Drug Discovery and Drug Development
Safe and effective new drugs created and nurtured over many years
A new drug (brand name drug) is delivered to patients only after a long process of basic research, various tests, and approval review by the government. After the drug is put on the market, it is used by many patients, and its safety and efficacy are repeatedly checked to ensure that it is safe and highly effective.
Drug Discovery
To create a drug, various tests are conducted to evaluate its efficacy and safety.
Drug Development
The use of a drug by a large number of patients provides a variety of information that can be used to nurture the drug.

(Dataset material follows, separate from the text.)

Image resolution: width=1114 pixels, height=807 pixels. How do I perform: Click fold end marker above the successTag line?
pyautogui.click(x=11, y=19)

Steps in New Drug Development
1. basic research 2 to 3 years
Discovery and manufacture of new substances that will become the basis of drugs
Drug development begins with research to discover or chemically create new substances (ingredients) that have the potential to become drugs in the future. The motto of a drug is extracted from natural materials (plants, animals, microorganisms, etc.), synthesized, or created using a variety of scientific and technological methods, including biotechnology. Recently, genomic information is also being utilized.
In addition, the properties and chemical structure of new substances are investigated and screened (sifted) to select the best ones.
Non-clinical trials 3-5 years
Research on Efficacy and Safety of New Substances
We study the efficacy and safety of substances that have potential as drugs by testing them in animals and cultured cells.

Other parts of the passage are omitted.